It is a case that seldom or ever lands before the court and the very
first of the numerous
rape matters, I as a judicial officer, had
dealt with, due to the relationship between the perpetrator and
victim. The complainant
in this matter rather sought to deal with
this matter in a different manner by acquiring a protection order
against the accused.
[19]
This is a situation in which many woman in this country find
themselves in, and that is why spousal rape or rape between partners

are seldom, if ever, reported to the police. In this particular case
the crime of rape was committed by the accused, and the mere
fact
that it had not been reported by the complainant to the police does
not normalise or decriminalise the conduct of the accused
or other
perpetrators like him. It also does not decriminalise or normalise
the act of rape, where he or other perpetrators like
him in similar
situations where women in an abusive relationship did not report the
incident after it had been perpetrated on them.

▸ Exercise material:

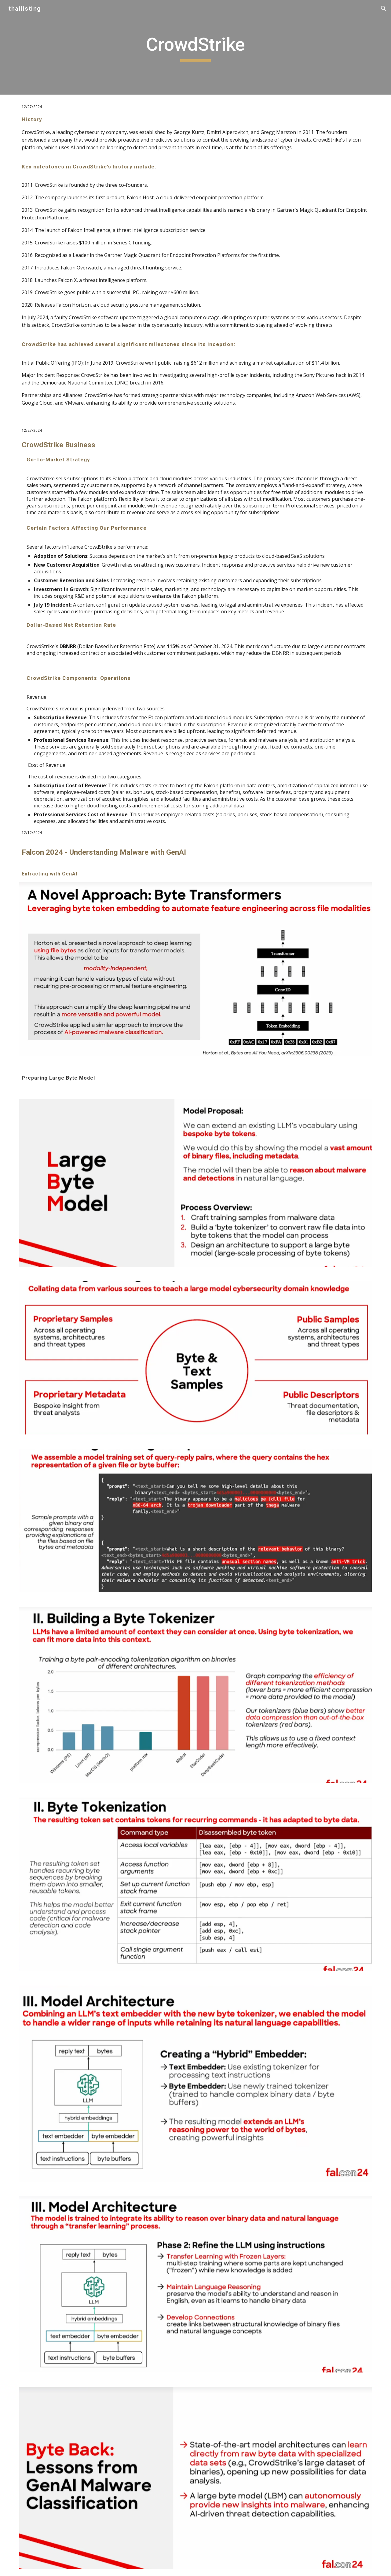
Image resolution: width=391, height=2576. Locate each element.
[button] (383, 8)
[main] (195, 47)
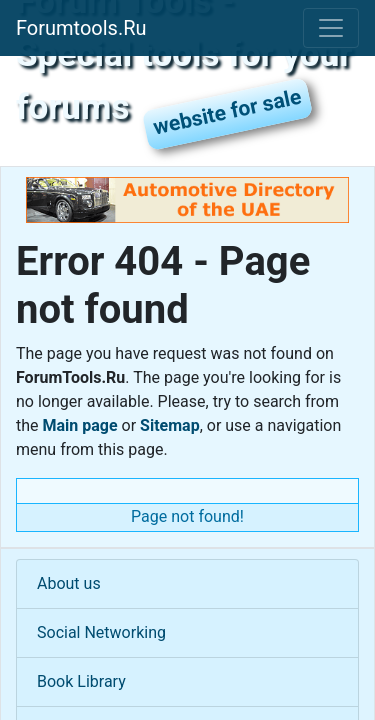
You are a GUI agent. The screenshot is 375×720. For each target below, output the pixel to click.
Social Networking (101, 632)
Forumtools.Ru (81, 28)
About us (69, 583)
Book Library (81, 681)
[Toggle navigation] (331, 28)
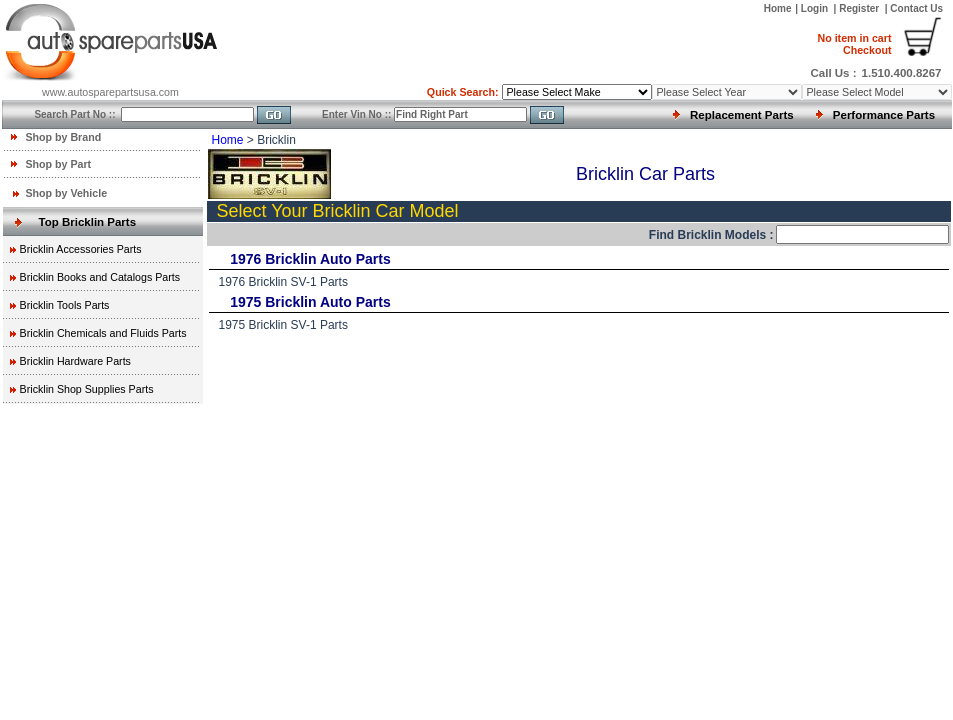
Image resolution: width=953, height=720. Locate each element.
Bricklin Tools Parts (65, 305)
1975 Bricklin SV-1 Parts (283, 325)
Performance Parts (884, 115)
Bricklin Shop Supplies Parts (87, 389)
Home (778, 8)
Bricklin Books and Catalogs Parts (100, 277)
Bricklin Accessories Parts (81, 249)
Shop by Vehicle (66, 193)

▸ Tasks to perform:
1. Name the terms the court excerpt uses for the two parties in this case: the one who committed the act and the one it was committed against.
2. Write out all lines of the listing again, including the requests, and multiply each click coordinate in the answers by 2.1, rounding to whole numbers with halves rounded up. Omit the pictures.

▸ Solution set:
1.
Person who committed the act: perpetrator, accused
Person it was committed against: victim, complainant

2.
Image resolution: width=391, height=2576. Locate each element.
[button] (804, 17)
[main] (410, 99)
You are a GUI agent. The screenshot is 375×720. For each target below, output the pixel to click.
Social Networking (212, 1327)
Forumtools.Ru (170, 59)
About us (145, 1224)
Book Library (170, 1430)
[Toggle navigation] (695, 59)
Image resolution: width=953, height=720. Locate each element.
Bricklin Tools Parts (137, 641)
1975 Bricklin SV-1 Parts (594, 683)
Performance Parts (1856, 242)
Bricklin Shop Supplies Parts (183, 817)
Home (1634, 17)
Bricklin Books and Catalogs Parts (210, 582)
Bricklin Accessories Parts (170, 523)
Shop by Vehicle (139, 405)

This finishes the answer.